Hi Coleen and David,

   thanks for your reviews.

On 21.07.20 03:29, David Holmes wrote:
> Hi Thomas,
> 
> On 21/07/2020 12:49 am, Thomas Schatzl wrote:
>> Forwarding to hotspot-dev where it belongs after wrongly sending to 
>> hotspot-gc-dev.
> 
> This touches serviceability code as well so cc'ing for good measure.
> 
> Thanks for taking this one on as it wasn't actually a GC issue!

I have been looking into strange G1 crashes with changed young gen 
sizing in tier8, which looked very similar to the crashes in that 
StackWalker/LocalsAndOperands.java test (thanks to Dean Long making us 
aware of these crashes).
I guessed correctly in hindsight, that the main difference between C2 
and Graal would be GC timing, so the problem could be related.

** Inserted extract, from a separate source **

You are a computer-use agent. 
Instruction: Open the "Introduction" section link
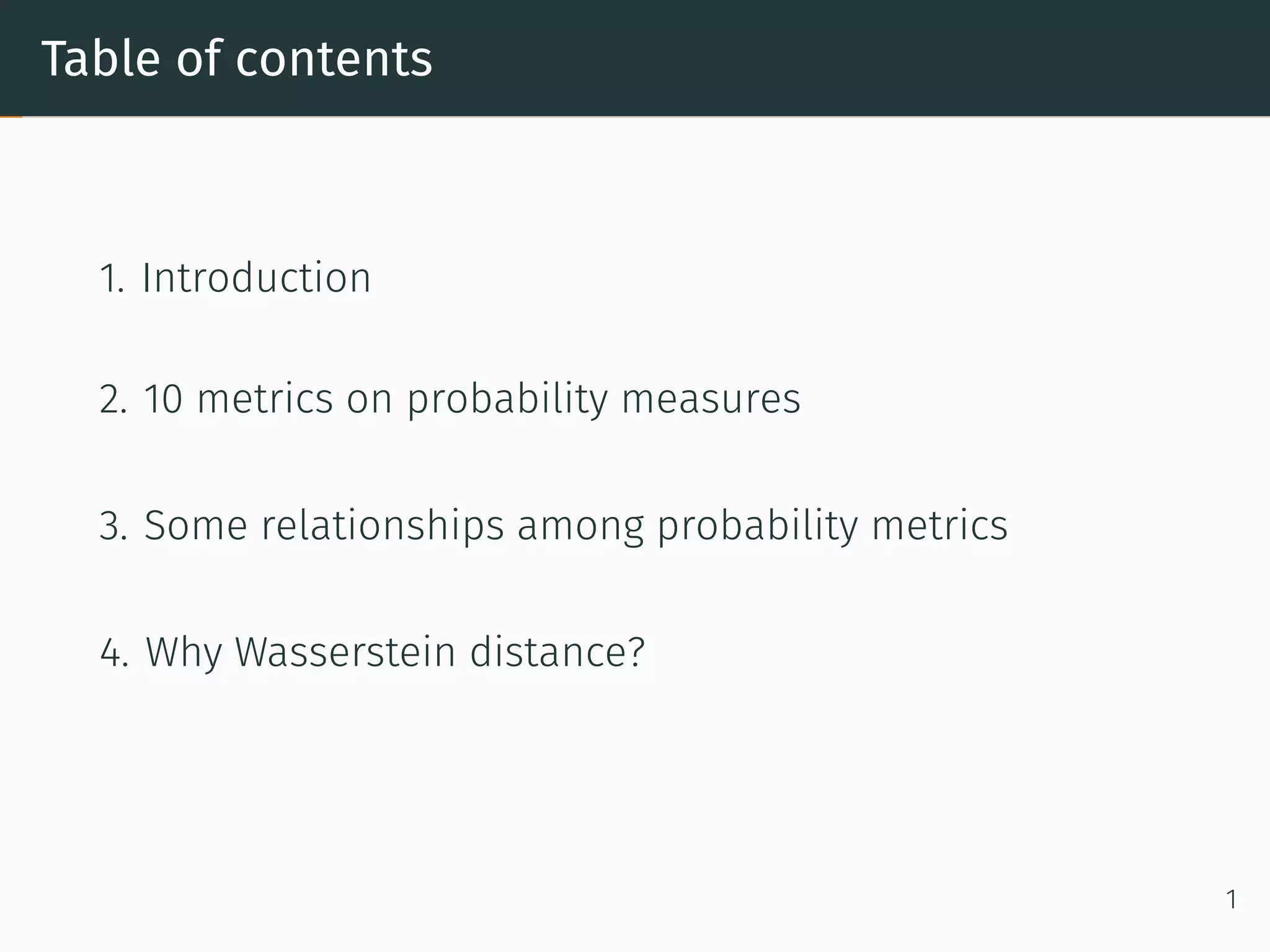256,278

Also we 
have some P2s for 15 with the same stack trace as in this reproducer and 
the mentioned tier8 (Kitchensink, 24h dacapo) failures that never 
reproduced... given that the issue reproduced much quicker in 
LocalsAndOperands (and given its source code gives a pretty narrow area 
where to look) it seemed easier to start with this one...

>>
>> -------- Forwarded Message --------
>> Subject: [15?] RFR (S): 8249192: MonitorInfo stores raw oops across 
>> safepoints
>> Date: Mon, 20 Jul 2020 12:07:38 +0200
>> From: Thomas Schatzl <thomas.schatzl at oracle.com>
>> To: hotspot-dev at openjdk.java.net <hotspot-gc-dev at openjdk.java.net>
>>
>> Hi all,
>>
>>    can I get some reviews to handle'ize some raw oops in the 
>> MonitorInfo class?
>>
>> (Afaiu only) in LiveFrameStream::monitors_to_object_array() we try to 
>> allocate an objArray with raw oops held in the MonitorInfo class that 
>> are passed in a GrowableArray. This allocation can lead to a garbage 
>> collection, with the usual random crashes.
> 
> Right - seems so obvious now. <sigh>
> 
> Took me a while to convince myself no such similar problem was lurking 
> in the JVM TI code.
> 
>> This change changes the raw oops in MonitorInfo to Handles, 
> 
> My main concern here was whether the MonitorInfo objects are thread 
> confined. For the StackWalker API we are always dealing with the current 
> thread so that is fine. For JVM TI, in mainline, we may be executing 
> code in the calling thread or the target thread; and in older releases 
> it will be the VMThread at a safepoint. But it seems that the 
> MonitorInfo's are confined to whichever thread that is, and so Handle 
> usage is safe.

> 
>> and adds a few HandleMarks along the way to make these handles go away 
>> asap.
> 
> That, and the ResourceMark changes, were a bit hard to follow. Basically 
> a HandleMark is now present in the scope of, or just above, the call to 
> monitors(). The need for the additional ResourceMarks is far from clear 
> though. In particular I wonder if the RM introduced in 
> Deoptimization::revoke_from_deopt_handler interacts with the special 
> DeoptResourceMark in its caller 
> Deoptimization::fetch_unroll_info_helper? (I have no idea what a 
> DeoptResourceMark is.)

The DeoptResourceMark in this case seems to act just like a regular 
ResourceMark, using the thread's resource area.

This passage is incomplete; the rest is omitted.